DFG fördert Veröffentlichung von Ausgrabungsergebnissen


4. Mai 2021 | Foto © Stadtarchiv Rottenburg am Neckar

Die Deutsche Forschungsgemeinschaft (DFG) fördert die Veröffentlichung der Ausgrabungsergebnisse zur Prachtlatrine von Rottenburg am Neckar, einem bedeutsamen archäologischem Befund aus der römischen Provinz Germania Superior.

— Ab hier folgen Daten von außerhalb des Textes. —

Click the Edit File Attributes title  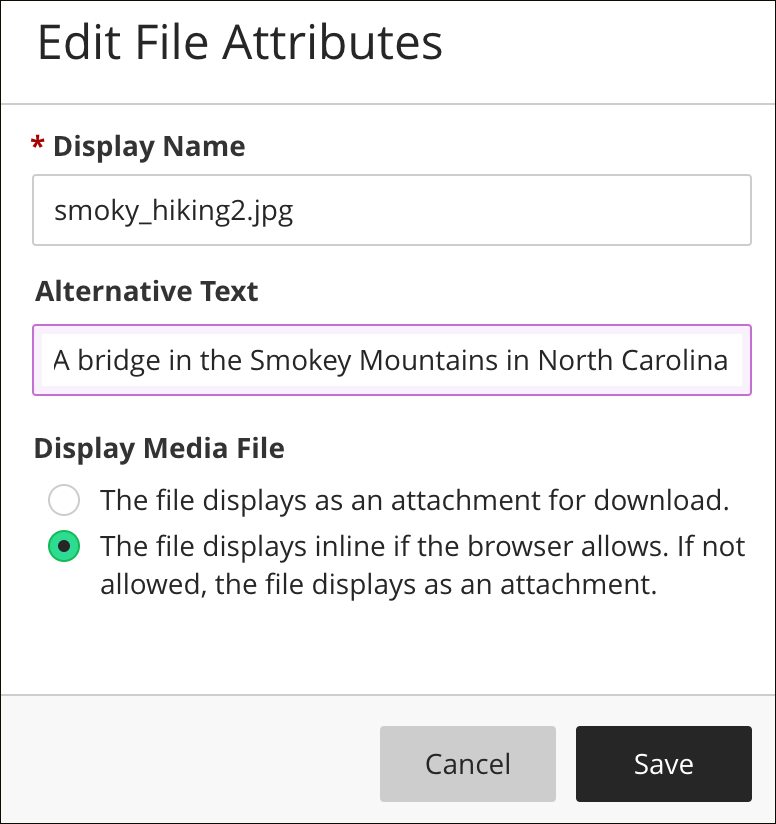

Es handelt sich um eine öffentliche Toiletten-Anlage, die im 2. Jahrhundert n. Chr. in der antiken Stadt Sumelocenna (heute Rottenburg a. N.) eingerichtet und mit ihrer monumentalen Architektur und reichen Ausstattung nördlich der Alpen bis dato ohne direktes Vergleichsbeispiel dasteht. Die Ausgrabungen wurden im Zeitraum von 1986-1991 durchgeführt und werden nun im Rahmen einer interdisziplinären Kooperation zwischen dem Institut für Klassische Archäologie der Universität Regensburg (PD Dr. Martin Tombrägel), der Professur für Provinzialrömische Archäologie der Ludwig-Maximilians-Universität München (Prof. Dr. Salvatore Ortisi) und dem Landesamt für Denkmalpflege Baden-Württemberg (Dr. Marc Heise) vorgelegt. Das Römisch-Germanische Zentralmuseum, Leibniz-Forschungsinstitut (RGZM) und das Institut für Klassische Archäologie der Johannes-Gutenberg-Universität Mainz sind als weitere Projektpartner beteiligt.